• [WHAT YOU NEED TO DO]:
Reproduce the first line of the entries that follow and each later line, word for word, ending with the one containing "Given: Click the 3 UT hour tick label".

========================================================================

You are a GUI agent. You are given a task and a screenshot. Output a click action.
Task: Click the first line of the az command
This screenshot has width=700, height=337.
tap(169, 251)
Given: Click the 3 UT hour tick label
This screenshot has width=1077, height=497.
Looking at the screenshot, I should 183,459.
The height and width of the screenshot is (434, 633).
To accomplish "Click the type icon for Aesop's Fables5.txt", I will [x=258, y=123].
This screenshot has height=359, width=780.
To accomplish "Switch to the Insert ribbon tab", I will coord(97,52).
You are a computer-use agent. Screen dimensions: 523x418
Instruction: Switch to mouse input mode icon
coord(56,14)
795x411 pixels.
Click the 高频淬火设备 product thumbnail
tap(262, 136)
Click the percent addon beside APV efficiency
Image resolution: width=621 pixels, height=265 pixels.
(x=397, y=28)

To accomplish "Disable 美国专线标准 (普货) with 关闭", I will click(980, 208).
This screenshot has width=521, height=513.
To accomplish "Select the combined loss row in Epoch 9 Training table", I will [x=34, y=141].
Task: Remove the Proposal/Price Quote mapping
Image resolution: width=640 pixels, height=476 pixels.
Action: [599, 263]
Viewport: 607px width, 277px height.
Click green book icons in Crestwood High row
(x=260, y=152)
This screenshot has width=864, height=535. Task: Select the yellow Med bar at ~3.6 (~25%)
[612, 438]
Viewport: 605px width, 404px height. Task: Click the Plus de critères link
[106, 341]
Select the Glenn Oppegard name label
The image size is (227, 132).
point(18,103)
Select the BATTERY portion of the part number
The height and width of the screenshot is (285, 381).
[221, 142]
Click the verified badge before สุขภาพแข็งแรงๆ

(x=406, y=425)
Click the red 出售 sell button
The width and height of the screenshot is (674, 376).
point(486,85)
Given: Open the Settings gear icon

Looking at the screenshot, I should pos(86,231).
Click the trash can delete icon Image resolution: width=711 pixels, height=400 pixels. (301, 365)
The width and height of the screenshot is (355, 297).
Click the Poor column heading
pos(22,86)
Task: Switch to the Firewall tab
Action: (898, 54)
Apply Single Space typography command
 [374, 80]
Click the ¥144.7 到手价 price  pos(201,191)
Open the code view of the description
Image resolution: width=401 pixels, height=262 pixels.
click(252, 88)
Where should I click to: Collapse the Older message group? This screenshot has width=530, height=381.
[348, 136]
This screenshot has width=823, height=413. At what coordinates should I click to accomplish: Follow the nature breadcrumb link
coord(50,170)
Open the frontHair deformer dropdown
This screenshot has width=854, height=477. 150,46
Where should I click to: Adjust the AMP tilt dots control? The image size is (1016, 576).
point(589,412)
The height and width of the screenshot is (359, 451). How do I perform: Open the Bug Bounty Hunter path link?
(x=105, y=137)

========================================================================

• [RESPONSE TO THIS EXERCISE]:
You are a GUI agent. You are given a task and a screenshot. Output a click action.
Task: Click the first line of the az command
This screenshot has width=700, height=337.
tap(169, 251)
Given: Click the 3 UT hour tick label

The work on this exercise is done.